| Problem description |
Copy the records below word for word, leaving out the pictures.

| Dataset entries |

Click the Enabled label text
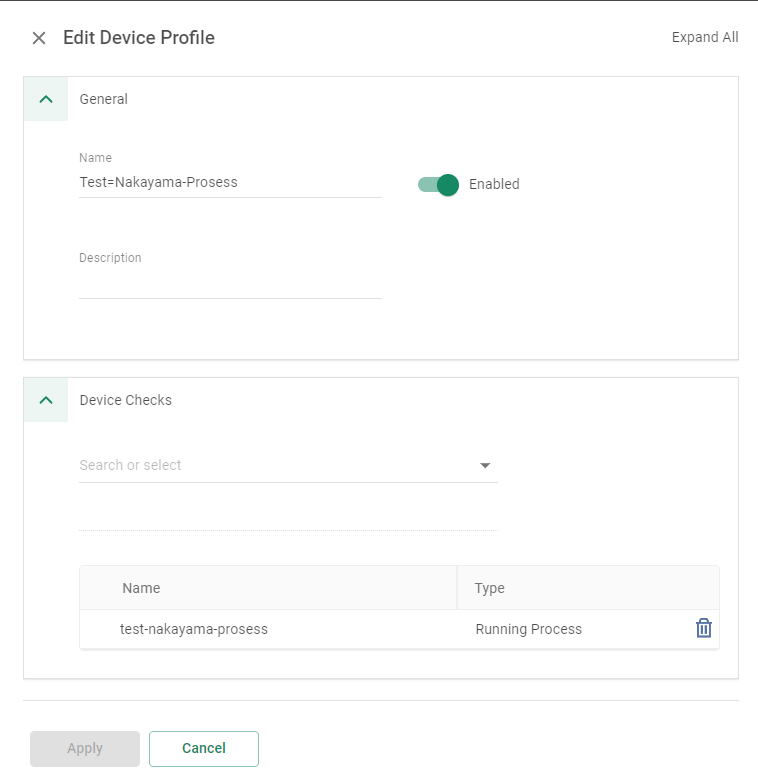The width and height of the screenshot is (758, 782). pyautogui.click(x=494, y=184)
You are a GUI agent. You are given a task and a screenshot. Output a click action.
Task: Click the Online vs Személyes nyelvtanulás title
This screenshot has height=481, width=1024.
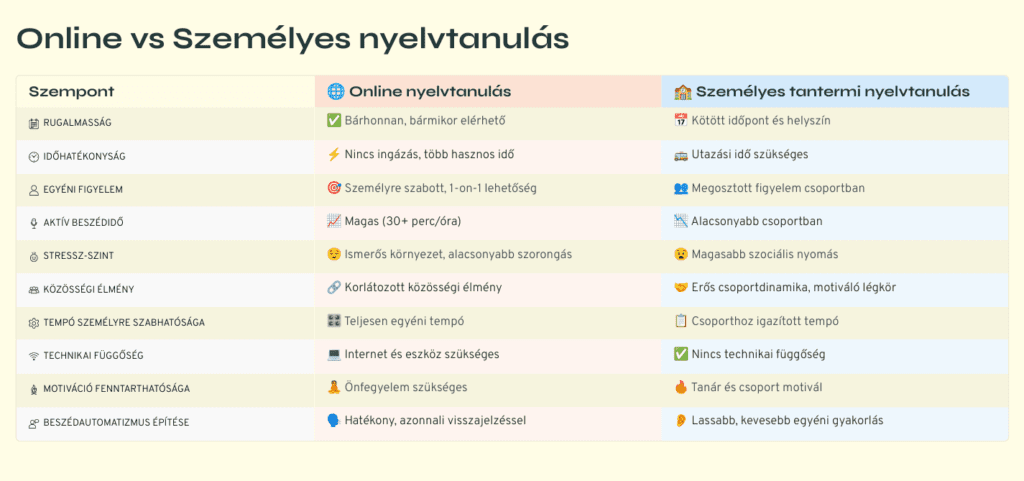point(292,38)
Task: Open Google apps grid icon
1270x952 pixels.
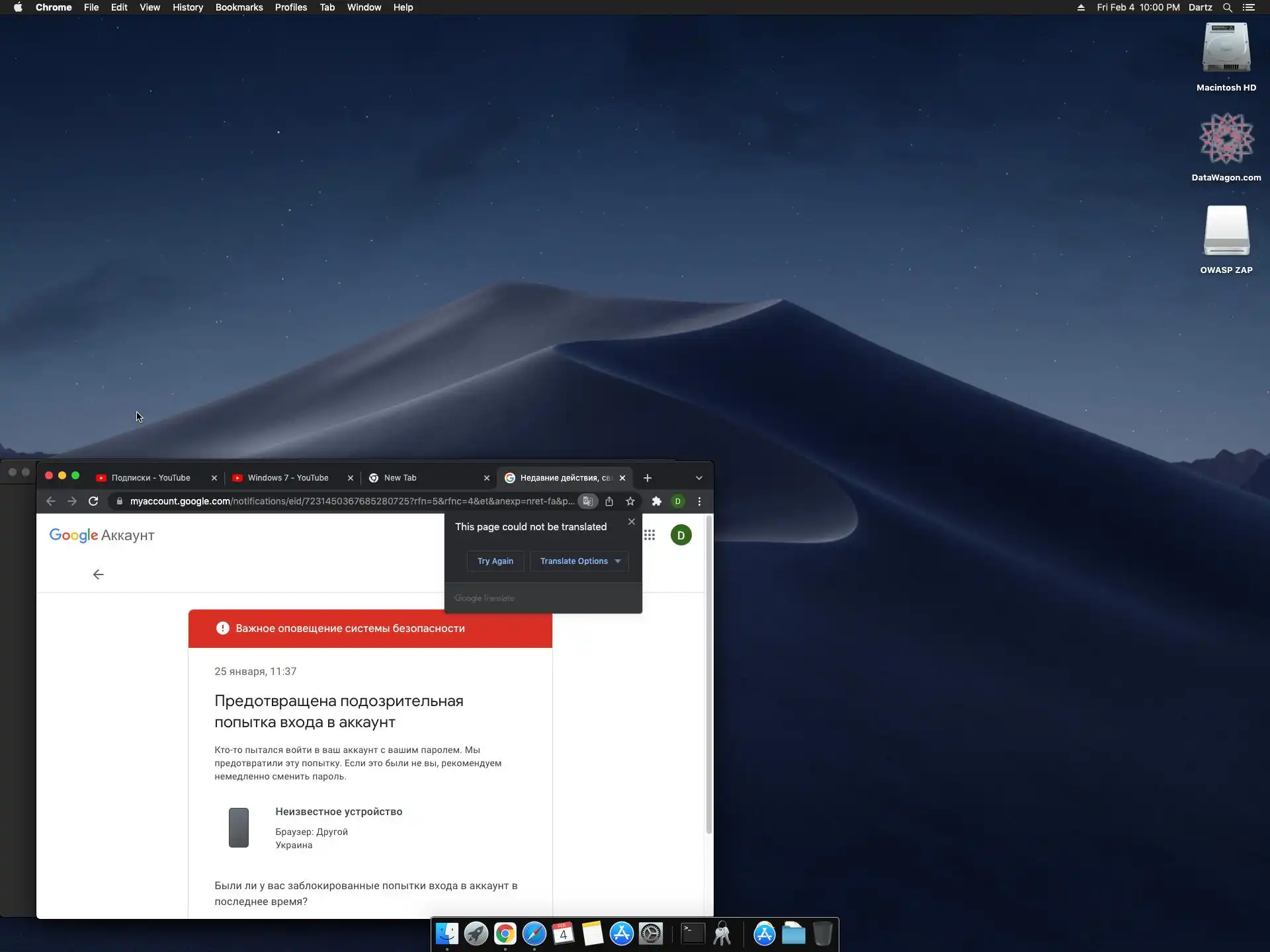Action: (650, 535)
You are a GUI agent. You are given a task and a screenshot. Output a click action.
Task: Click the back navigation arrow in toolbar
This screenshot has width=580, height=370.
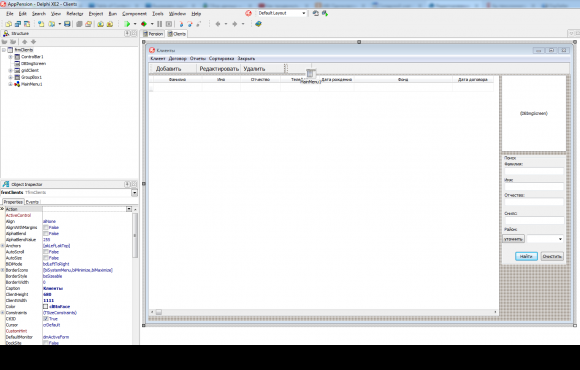coord(218,24)
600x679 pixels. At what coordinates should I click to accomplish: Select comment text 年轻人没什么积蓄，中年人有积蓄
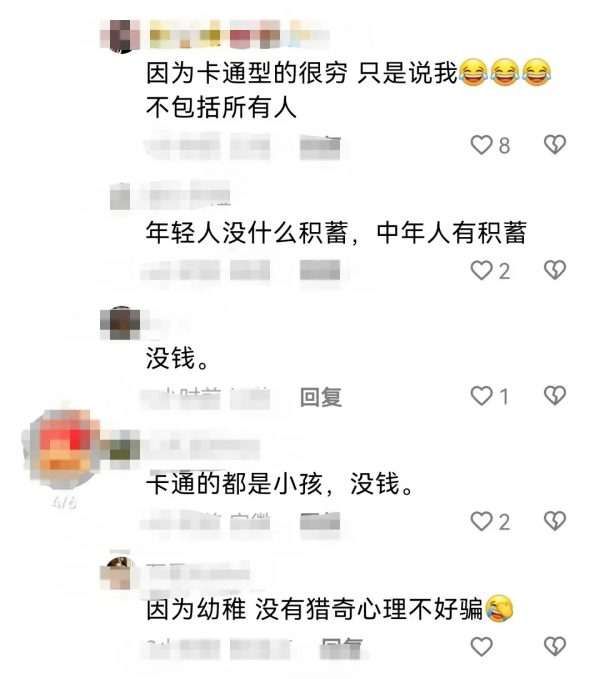click(336, 233)
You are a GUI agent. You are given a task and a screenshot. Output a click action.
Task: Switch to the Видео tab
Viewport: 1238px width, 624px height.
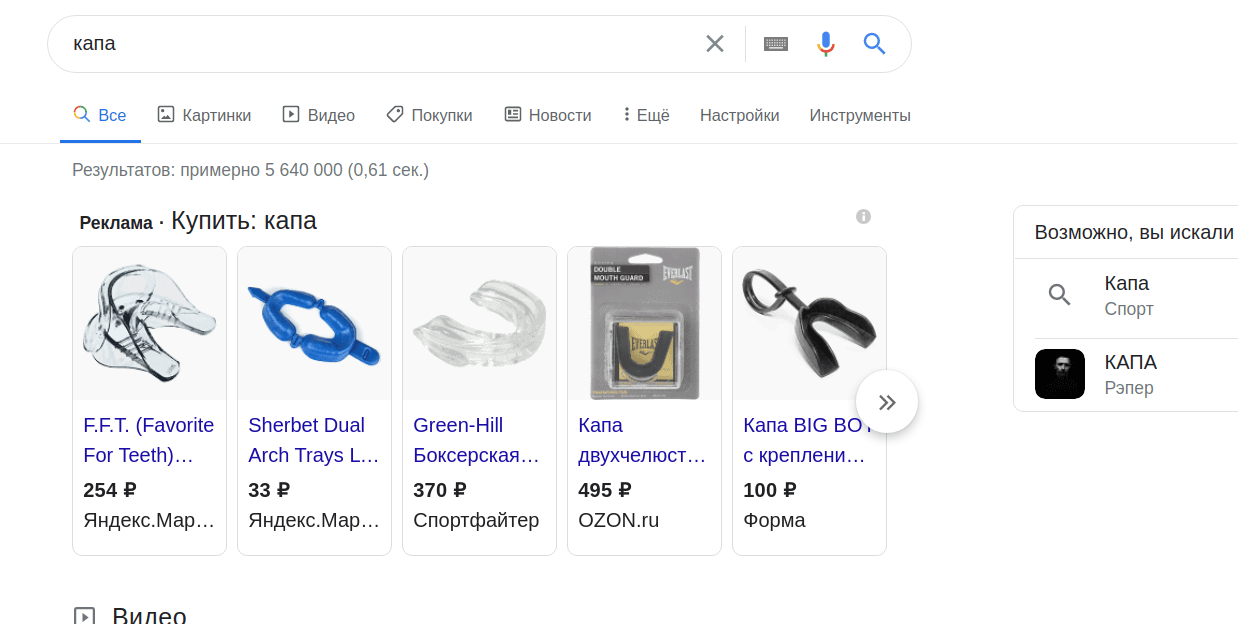[319, 115]
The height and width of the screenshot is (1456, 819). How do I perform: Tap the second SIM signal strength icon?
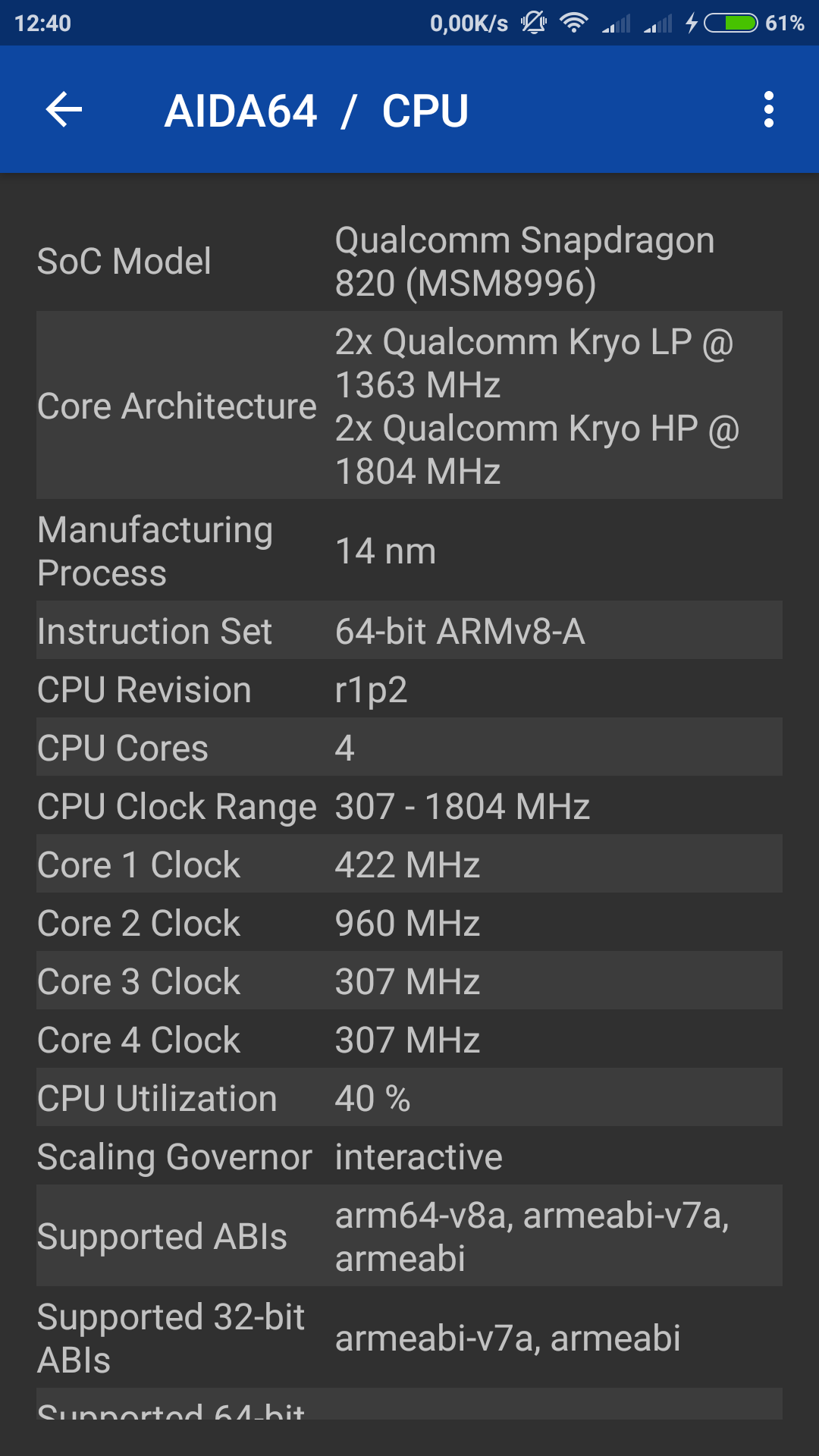658,24
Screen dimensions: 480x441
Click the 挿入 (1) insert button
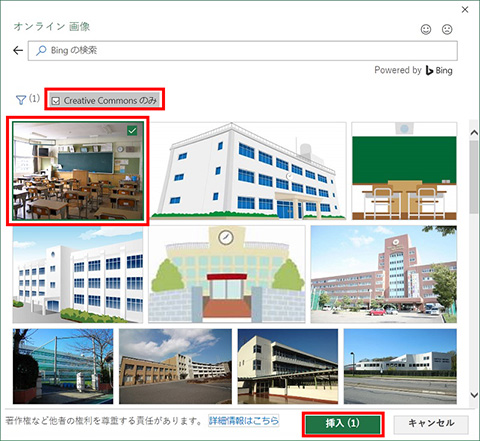(x=343, y=424)
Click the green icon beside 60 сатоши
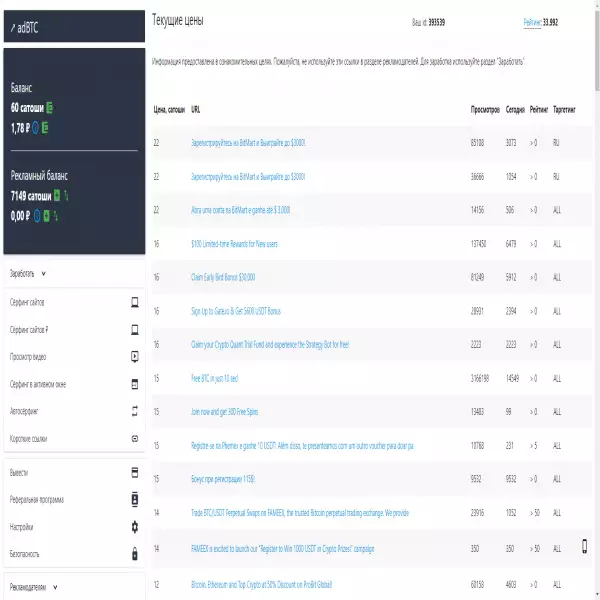 tap(50, 107)
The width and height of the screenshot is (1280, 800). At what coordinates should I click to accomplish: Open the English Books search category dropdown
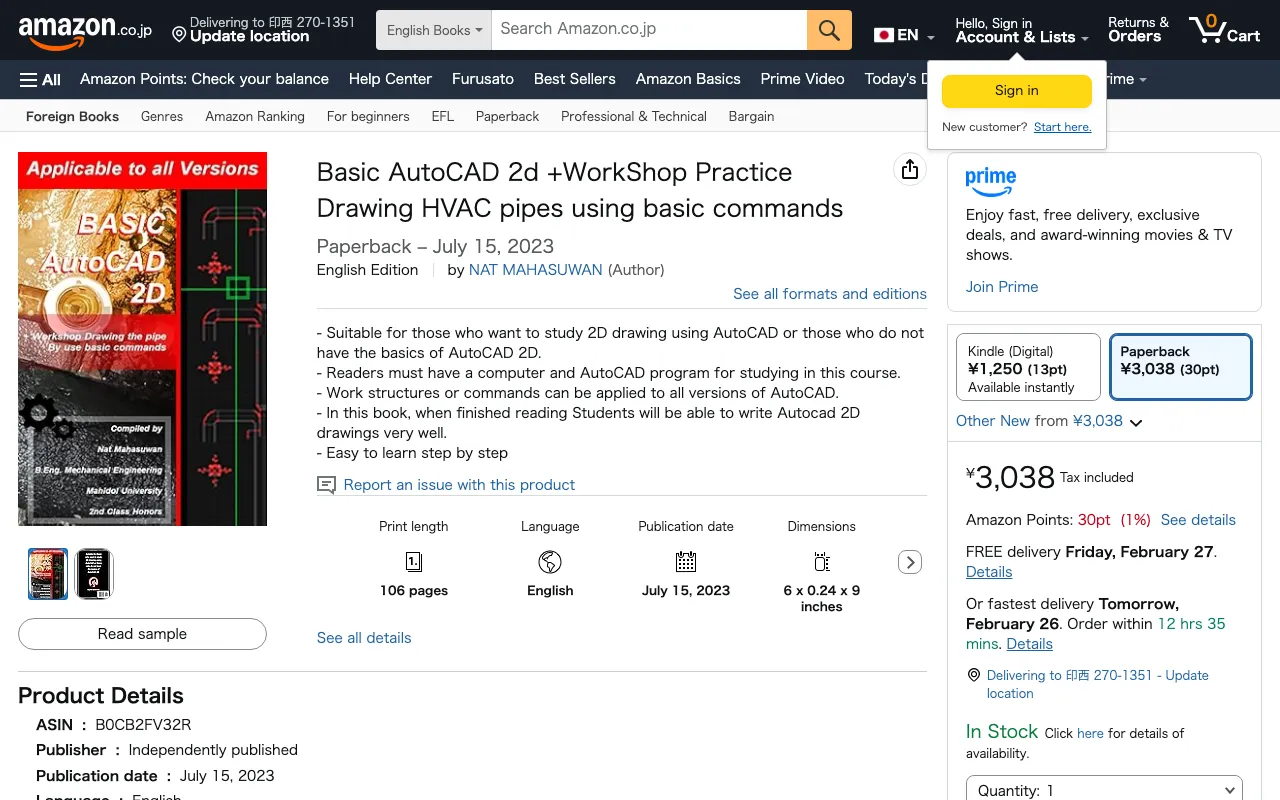[434, 30]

| Task result |
Click the Enabled label text
The width and height of the screenshot is (758, 782). pyautogui.click(x=494, y=184)
You are a GUI agent. You are given a task and a screenshot. Output a click action.
Task: Click the Online vs Személyes nyelvtanulás title
This screenshot has height=481, width=1024.
point(292,38)
Task: Open Google apps grid icon
1270x952 pixels.
Action: (650, 535)
You are a GUI agent. You are given a task and a screenshot. Output a click action.
Task: Click the back navigation arrow in toolbar
This screenshot has width=580, height=370.
coord(218,24)
600x679 pixels. At what coordinates should I click to accomplish: Select comment text 年轻人没什么积蓄，中年人有积蓄
click(336, 233)
You are a GUI agent. You are given a task and a screenshot. Output a click action.
Task: Switch to the Видео tab
Viewport: 1238px width, 624px height.
[319, 115]
The height and width of the screenshot is (1456, 819). How do I perform: Tap the second SIM signal strength icon?
658,24
Screen dimensions: 480x441
Click the 挿入 (1) insert button
(x=343, y=424)
Click the green icon beside 60 сатоши
 tap(50, 107)
The width and height of the screenshot is (1280, 800). At what coordinates should I click to accomplish: Open the English Books search category dropdown
[434, 30]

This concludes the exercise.